** Opening Dataset content block **
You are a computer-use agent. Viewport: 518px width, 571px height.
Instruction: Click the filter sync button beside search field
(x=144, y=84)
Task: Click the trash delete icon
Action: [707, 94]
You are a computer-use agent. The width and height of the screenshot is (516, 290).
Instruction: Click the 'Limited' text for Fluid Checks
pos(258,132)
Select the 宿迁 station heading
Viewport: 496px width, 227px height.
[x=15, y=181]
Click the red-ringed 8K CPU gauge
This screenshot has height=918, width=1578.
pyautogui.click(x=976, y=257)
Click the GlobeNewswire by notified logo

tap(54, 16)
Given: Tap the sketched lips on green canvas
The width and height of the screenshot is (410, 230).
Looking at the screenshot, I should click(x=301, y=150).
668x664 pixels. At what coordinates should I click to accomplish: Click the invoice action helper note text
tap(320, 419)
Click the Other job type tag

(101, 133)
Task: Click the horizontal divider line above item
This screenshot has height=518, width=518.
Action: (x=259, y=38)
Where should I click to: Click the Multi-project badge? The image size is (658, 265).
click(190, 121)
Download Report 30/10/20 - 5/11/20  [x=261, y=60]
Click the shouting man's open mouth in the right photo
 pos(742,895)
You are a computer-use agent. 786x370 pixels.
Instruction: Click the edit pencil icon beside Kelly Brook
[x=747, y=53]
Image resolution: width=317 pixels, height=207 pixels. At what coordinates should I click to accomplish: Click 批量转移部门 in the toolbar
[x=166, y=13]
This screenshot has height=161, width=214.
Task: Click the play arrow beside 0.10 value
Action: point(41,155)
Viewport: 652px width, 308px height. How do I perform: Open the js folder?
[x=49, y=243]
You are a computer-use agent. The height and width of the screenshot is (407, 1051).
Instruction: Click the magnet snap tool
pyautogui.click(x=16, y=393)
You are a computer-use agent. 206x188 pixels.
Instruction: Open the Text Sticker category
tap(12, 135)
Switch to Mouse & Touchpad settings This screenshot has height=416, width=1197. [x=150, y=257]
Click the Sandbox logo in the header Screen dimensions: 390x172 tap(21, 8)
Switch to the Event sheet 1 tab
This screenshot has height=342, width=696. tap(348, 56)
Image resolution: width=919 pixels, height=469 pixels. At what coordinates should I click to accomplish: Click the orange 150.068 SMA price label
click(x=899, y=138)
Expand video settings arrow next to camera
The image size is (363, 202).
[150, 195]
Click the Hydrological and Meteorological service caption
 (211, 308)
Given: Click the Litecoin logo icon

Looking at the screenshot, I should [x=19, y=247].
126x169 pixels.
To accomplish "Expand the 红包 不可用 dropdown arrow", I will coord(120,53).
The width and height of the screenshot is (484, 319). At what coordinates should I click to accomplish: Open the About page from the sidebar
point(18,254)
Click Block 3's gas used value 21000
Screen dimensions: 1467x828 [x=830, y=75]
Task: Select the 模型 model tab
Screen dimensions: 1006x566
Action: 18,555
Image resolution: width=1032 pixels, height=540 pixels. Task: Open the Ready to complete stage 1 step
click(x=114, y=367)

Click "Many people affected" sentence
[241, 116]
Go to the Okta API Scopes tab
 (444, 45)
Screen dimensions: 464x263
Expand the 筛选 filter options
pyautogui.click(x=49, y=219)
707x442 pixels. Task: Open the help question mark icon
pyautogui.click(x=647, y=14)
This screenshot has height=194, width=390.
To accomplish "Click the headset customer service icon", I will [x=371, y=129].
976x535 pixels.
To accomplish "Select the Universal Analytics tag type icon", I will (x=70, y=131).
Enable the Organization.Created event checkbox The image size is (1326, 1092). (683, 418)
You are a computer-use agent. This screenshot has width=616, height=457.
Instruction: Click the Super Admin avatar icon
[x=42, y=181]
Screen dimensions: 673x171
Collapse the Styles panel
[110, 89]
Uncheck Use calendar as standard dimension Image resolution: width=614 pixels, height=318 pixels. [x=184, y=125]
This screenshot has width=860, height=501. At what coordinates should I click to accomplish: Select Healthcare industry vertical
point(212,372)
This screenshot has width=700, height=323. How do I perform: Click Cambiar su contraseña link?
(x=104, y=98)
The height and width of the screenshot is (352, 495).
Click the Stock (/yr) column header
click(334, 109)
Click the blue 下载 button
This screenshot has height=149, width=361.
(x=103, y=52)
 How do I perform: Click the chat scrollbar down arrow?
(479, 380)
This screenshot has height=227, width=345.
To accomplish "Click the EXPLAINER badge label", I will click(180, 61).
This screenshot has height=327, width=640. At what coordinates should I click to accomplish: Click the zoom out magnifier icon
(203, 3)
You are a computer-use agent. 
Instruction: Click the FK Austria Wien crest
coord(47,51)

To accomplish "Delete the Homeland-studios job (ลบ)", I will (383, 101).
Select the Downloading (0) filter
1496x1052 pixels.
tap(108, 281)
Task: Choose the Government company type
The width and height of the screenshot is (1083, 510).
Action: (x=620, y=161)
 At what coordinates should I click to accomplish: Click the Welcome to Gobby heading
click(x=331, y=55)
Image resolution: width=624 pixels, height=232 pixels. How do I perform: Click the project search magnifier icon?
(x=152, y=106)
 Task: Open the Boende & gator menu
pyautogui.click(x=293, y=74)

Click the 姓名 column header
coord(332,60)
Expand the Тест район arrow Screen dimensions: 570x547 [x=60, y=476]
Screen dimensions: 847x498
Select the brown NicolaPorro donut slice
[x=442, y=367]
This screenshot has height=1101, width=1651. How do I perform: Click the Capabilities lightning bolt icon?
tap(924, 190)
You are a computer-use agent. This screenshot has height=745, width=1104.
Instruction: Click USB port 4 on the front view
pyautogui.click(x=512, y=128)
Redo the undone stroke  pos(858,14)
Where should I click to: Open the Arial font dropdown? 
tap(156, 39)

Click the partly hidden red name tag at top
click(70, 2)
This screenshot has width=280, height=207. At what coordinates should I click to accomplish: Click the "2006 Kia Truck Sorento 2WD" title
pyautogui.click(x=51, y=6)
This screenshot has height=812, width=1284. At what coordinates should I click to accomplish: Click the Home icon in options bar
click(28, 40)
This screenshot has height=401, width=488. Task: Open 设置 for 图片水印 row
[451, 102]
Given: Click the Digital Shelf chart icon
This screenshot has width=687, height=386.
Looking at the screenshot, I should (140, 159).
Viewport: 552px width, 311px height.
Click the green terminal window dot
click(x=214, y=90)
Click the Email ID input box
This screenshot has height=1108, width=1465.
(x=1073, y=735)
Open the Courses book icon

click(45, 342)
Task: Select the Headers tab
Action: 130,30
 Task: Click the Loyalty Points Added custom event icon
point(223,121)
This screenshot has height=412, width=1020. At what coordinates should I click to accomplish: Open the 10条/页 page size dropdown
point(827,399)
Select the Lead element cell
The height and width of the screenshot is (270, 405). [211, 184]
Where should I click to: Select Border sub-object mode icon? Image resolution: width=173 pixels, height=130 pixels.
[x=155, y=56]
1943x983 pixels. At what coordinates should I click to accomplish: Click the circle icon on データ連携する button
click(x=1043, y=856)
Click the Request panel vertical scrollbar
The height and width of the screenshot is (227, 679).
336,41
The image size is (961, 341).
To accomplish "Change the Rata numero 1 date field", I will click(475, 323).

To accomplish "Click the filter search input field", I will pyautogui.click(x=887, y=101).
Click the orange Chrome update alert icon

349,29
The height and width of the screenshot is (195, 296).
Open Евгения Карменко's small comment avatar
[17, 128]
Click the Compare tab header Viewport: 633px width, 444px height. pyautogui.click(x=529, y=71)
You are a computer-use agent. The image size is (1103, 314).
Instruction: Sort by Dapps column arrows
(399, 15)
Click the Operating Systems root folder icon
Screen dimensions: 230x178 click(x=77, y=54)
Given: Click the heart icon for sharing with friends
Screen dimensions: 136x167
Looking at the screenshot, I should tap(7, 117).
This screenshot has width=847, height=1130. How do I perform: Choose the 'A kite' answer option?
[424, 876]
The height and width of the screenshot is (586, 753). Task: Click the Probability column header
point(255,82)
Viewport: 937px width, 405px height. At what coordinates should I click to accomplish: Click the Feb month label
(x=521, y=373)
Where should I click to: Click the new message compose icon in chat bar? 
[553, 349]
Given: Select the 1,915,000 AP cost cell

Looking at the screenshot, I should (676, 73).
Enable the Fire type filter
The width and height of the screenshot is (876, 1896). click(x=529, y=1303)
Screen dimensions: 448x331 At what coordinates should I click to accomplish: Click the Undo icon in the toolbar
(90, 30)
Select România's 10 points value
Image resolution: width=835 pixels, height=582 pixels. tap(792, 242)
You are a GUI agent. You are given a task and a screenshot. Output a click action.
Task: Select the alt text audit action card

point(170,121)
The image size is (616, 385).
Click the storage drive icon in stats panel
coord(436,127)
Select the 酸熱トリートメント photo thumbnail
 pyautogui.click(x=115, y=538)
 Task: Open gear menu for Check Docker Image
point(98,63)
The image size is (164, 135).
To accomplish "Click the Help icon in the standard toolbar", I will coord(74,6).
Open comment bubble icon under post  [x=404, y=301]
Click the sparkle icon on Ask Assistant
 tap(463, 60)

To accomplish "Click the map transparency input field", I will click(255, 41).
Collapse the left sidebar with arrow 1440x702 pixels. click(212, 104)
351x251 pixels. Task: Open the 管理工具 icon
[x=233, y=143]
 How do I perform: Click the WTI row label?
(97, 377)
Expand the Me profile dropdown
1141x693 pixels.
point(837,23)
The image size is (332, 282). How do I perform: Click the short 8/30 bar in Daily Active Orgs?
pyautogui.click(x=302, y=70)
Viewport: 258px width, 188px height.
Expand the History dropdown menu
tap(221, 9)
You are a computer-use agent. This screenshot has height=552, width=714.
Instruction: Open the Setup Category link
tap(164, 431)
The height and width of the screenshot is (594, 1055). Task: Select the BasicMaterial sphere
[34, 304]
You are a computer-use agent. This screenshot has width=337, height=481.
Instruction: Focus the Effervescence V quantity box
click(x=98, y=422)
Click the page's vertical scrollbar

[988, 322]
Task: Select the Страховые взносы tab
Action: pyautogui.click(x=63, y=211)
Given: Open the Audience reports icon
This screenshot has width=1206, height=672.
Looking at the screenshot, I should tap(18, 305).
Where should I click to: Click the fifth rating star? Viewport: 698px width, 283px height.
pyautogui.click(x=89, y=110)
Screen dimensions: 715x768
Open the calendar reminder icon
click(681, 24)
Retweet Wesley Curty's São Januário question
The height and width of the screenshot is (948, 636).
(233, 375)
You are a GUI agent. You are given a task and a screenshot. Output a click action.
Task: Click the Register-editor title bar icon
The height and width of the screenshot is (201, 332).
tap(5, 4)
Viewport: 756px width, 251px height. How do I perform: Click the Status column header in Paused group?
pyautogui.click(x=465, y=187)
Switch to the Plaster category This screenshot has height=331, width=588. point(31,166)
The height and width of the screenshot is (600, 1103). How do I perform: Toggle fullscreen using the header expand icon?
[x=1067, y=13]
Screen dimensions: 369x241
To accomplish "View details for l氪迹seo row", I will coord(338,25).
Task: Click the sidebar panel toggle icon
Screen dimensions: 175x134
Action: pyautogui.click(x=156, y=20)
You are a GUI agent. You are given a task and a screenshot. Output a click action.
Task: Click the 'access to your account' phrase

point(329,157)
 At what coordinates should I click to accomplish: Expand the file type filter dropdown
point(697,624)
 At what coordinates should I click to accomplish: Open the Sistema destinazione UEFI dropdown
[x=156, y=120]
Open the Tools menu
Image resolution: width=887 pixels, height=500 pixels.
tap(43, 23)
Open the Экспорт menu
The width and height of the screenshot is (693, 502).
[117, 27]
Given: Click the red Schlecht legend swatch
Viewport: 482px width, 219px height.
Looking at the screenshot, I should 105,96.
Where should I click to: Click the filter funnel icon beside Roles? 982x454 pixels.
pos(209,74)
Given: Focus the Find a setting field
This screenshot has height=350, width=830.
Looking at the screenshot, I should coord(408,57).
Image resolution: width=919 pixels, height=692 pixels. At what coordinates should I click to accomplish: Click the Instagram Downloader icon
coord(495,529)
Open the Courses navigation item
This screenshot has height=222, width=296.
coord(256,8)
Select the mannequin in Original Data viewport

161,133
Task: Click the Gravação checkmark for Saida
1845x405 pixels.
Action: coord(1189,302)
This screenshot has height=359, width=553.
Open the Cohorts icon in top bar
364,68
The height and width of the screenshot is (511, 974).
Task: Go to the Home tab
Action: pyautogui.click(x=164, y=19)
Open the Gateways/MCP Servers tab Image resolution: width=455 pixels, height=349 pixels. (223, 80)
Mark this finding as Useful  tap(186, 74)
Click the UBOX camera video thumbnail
** Closing Dataset content block **
Exercise prompt:
Collect each line of the entries that has the word "with", copying it in full.

Reply to the task:
Given: Click the heart icon for sharing with friends
Collapse the left sidebar with arrow 1440x702 pixels. click(212, 104)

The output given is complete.